7. The method according to claim 6, characterized in that, Determine whether the preset training termination condition is met. If the training termination condition is met, terminate the iterative training to obtain a mechanical property prediction model that can accurately predict the mechanical properties of thermoplastic composite materials, including: The function value of the target loss function is statistically analyzed in each training round, and the slope of the curve of the change of the function value of the target loss function in each training round is used as the error index of the model prediction accuracy.
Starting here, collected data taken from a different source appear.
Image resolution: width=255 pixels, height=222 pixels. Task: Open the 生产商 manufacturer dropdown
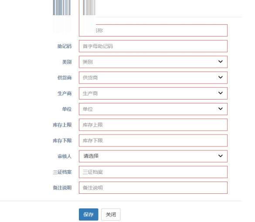point(153,93)
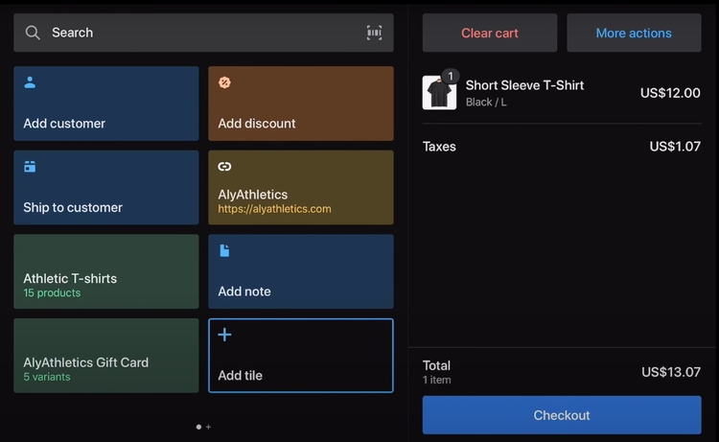Image resolution: width=719 pixels, height=442 pixels.
Task: Tap the barcode scanner icon in search
Action: pos(374,33)
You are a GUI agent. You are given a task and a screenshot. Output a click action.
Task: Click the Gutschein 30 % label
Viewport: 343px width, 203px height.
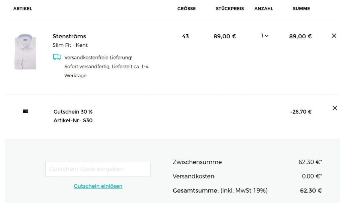point(73,112)
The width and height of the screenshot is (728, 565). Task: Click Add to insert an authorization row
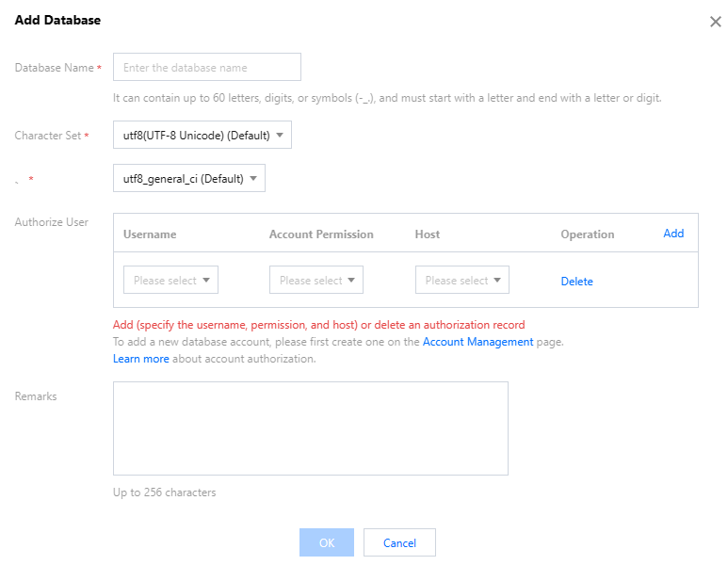point(673,234)
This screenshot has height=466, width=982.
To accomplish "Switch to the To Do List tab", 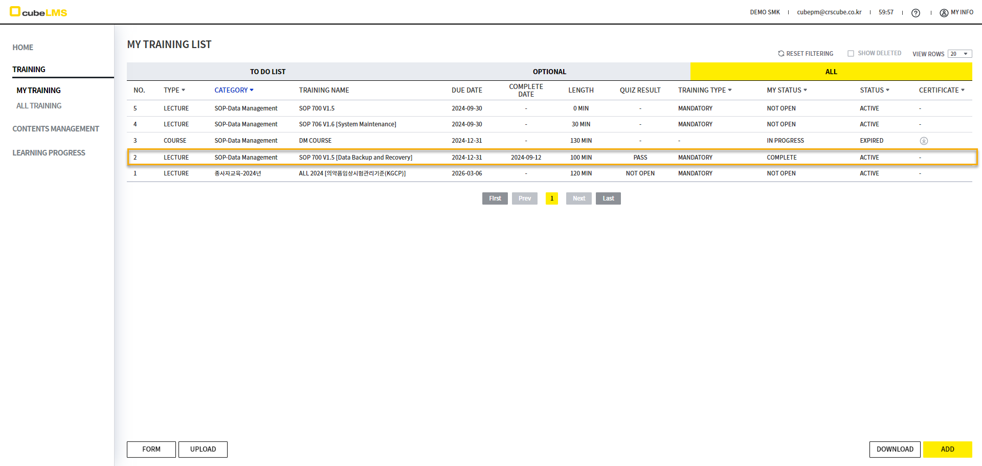I will 267,72.
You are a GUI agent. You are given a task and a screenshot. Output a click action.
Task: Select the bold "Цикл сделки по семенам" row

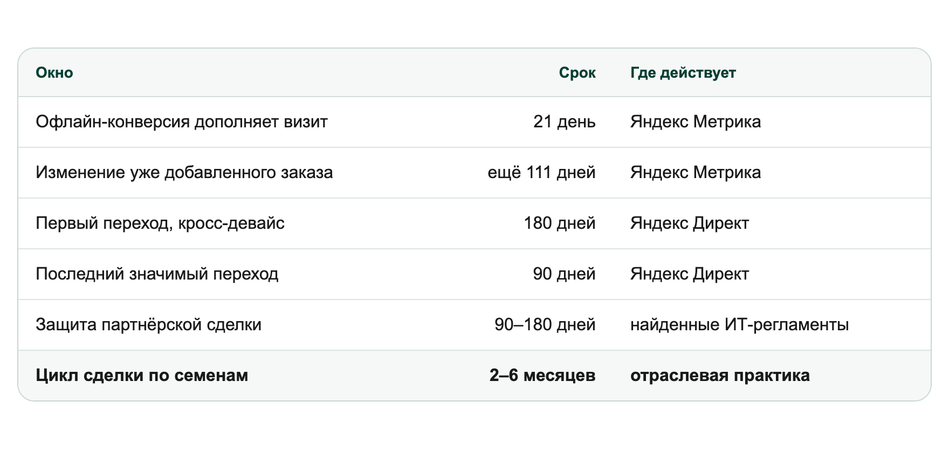(475, 376)
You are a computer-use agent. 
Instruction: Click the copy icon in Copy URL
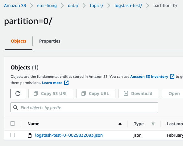[x=84, y=94]
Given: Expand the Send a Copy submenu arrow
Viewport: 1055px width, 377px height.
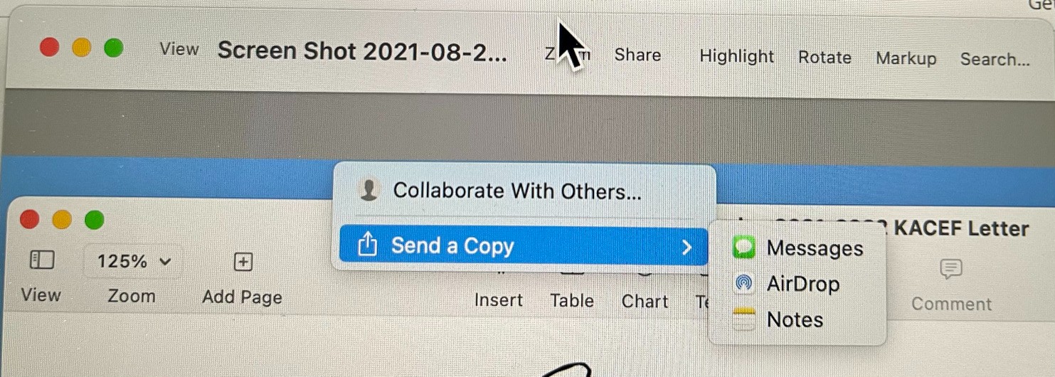Looking at the screenshot, I should (686, 247).
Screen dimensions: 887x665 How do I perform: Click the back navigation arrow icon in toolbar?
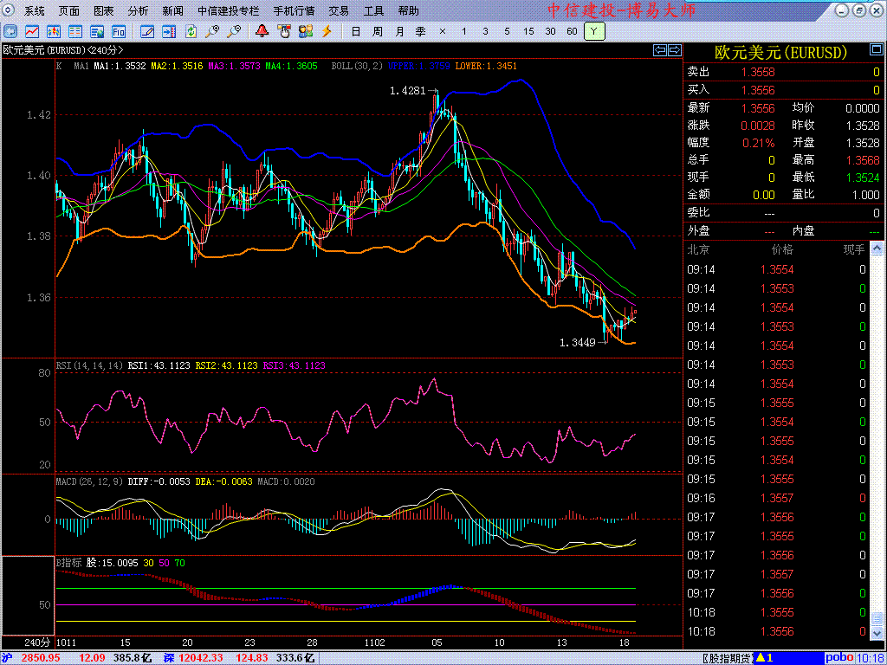pos(11,31)
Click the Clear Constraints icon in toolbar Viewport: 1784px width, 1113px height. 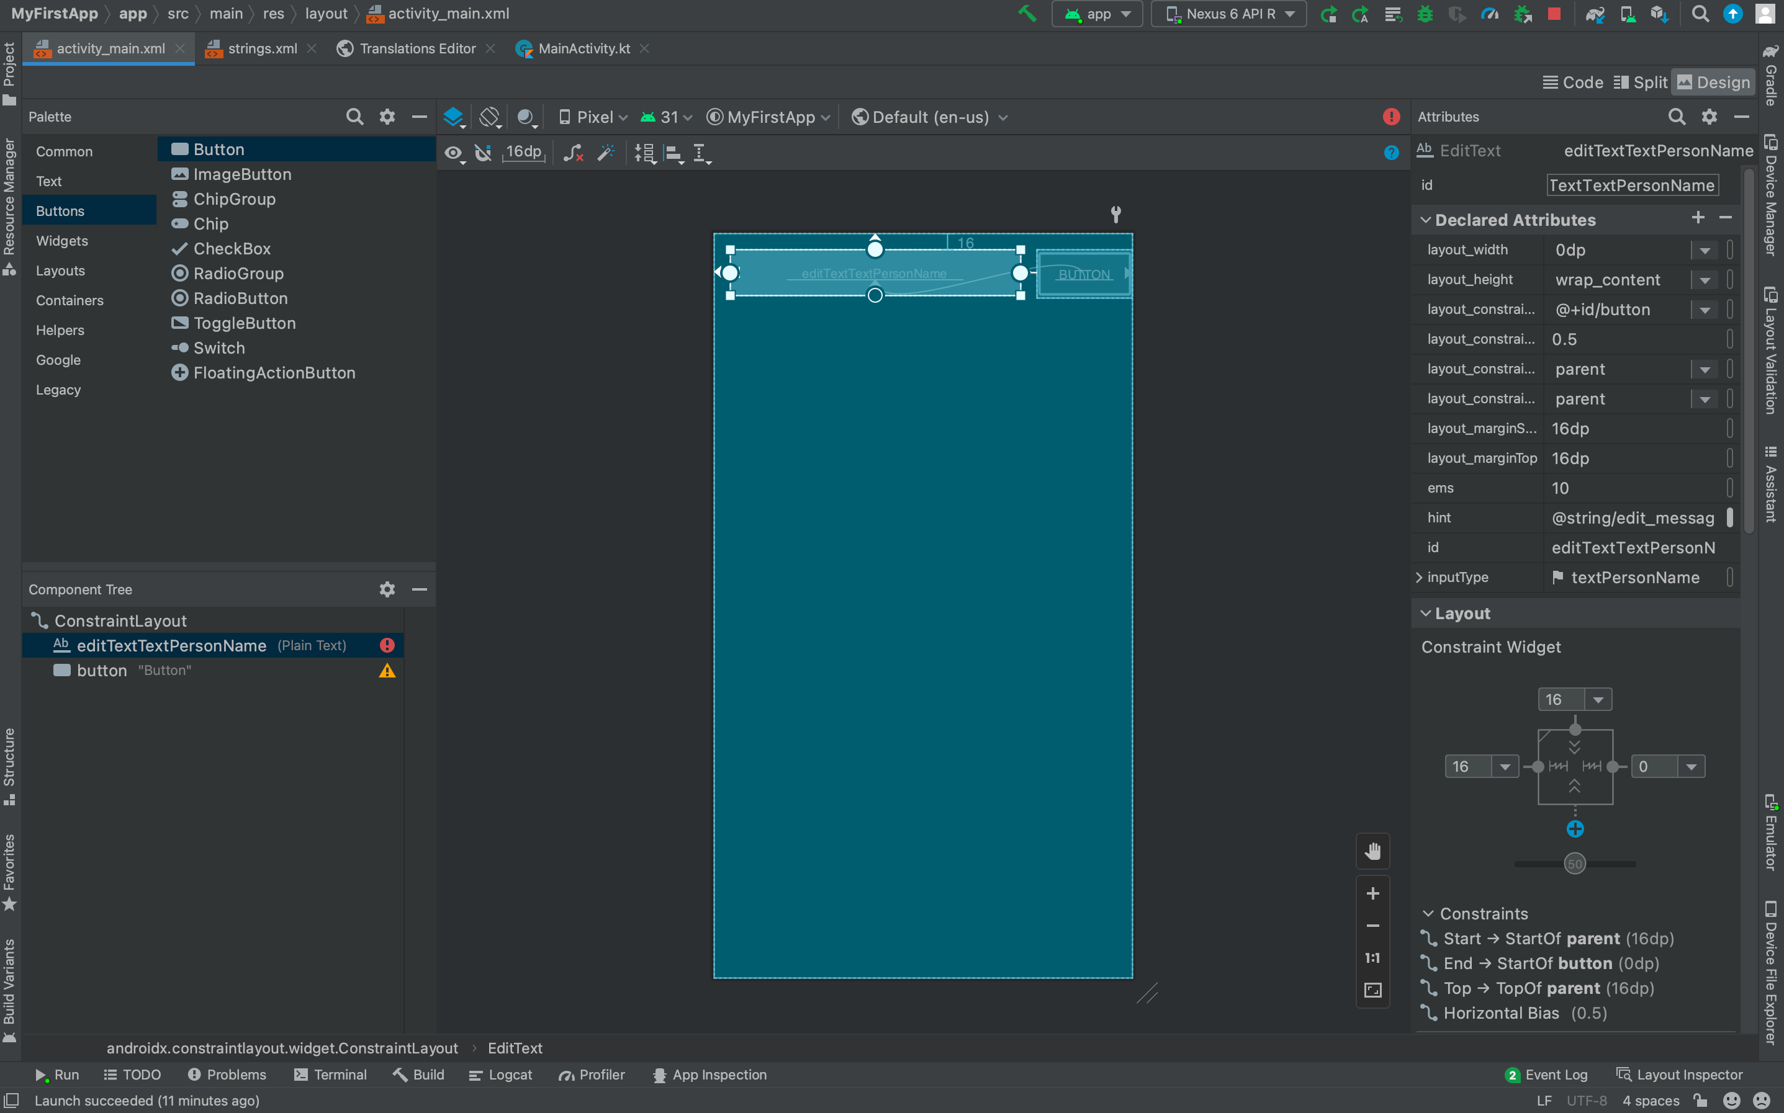pos(573,153)
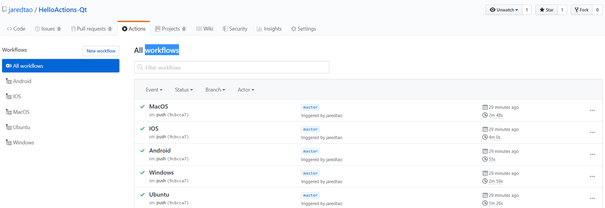The height and width of the screenshot is (208, 605).
Task: Open the three-dots menu for MacOS run
Action: click(x=592, y=111)
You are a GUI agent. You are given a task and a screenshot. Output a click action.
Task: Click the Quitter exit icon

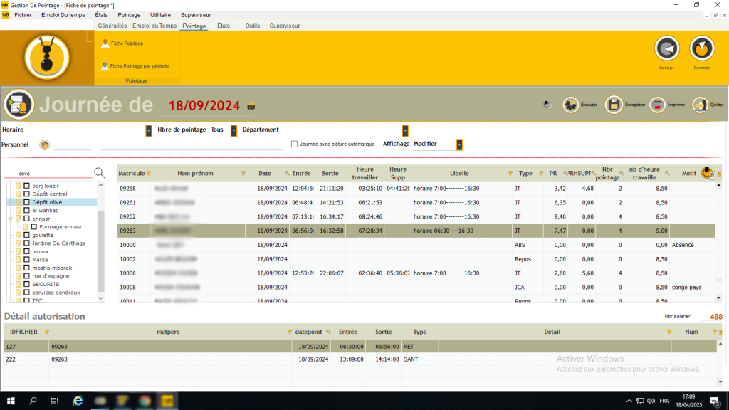pos(700,105)
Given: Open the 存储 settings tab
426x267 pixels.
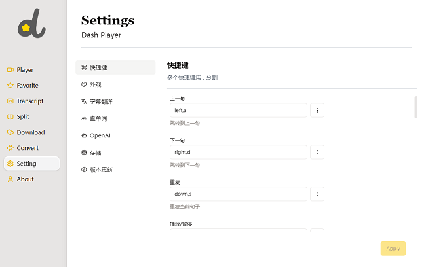Looking at the screenshot, I should pyautogui.click(x=95, y=152).
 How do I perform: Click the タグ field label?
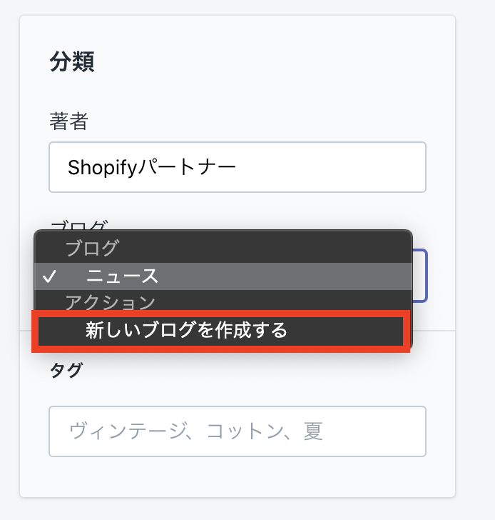[x=66, y=370]

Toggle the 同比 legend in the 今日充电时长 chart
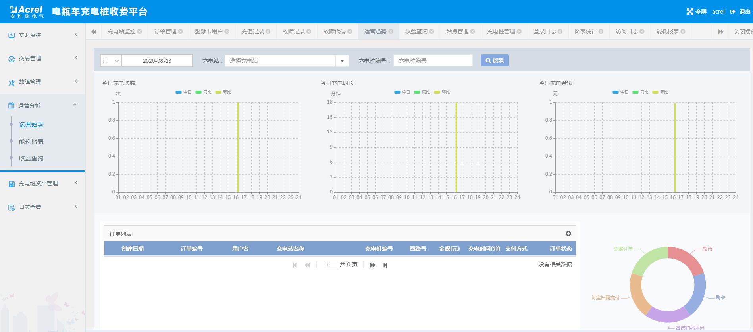coord(422,92)
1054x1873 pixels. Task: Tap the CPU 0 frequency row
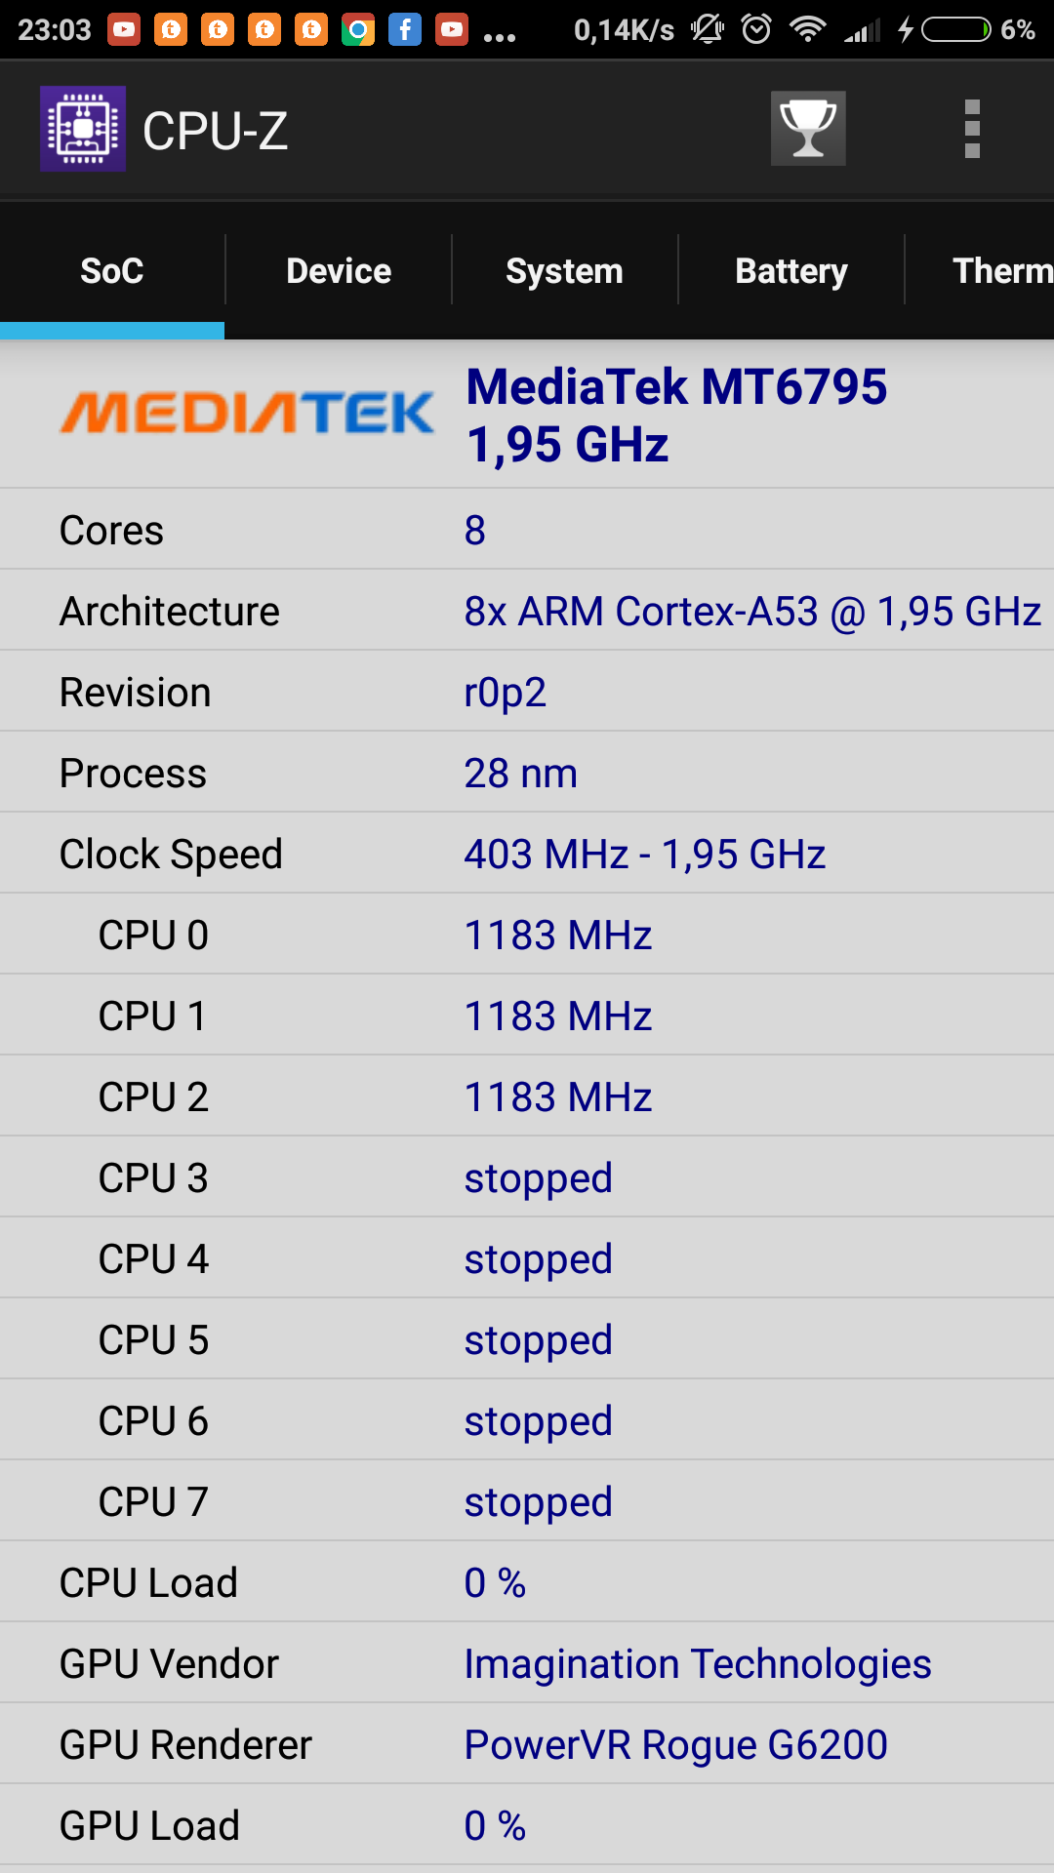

If the model prediction accuracy error index changes and stabilizes within the preset accuracy error range within the preset detection time, then the iterative optimization of the neural network prediction model will stop, and the current neural network prediction model will be used as the mechanical performance prediction model.

8. An electronic device, characterized in that, The electronic device includes: At least one processor; and A memory communicatively connected to the at least one processor; wherein, The memory stores a computer program that can be executed by the at least one processor, the computer program being executed by the at least one processor to enable the at least one processor to perform the method for predicting the mechanical properties of thermoplastic composite materials according to any one of claims 1-7.

9. A computer-readable storage medium, characterized in that, The computer-readable storage medium stores computer instructions that cause a processor to execute the method for predicting the mechanical properties of thermoplastic composite materials according to any one of claims 1-7.

10. A computer program product, characterized in that, The computer program product includes a computer program that, when executed by a processor, implements the method for predicting the mechanical properties of thermoplastic composite materials according to any one of claims 1-7.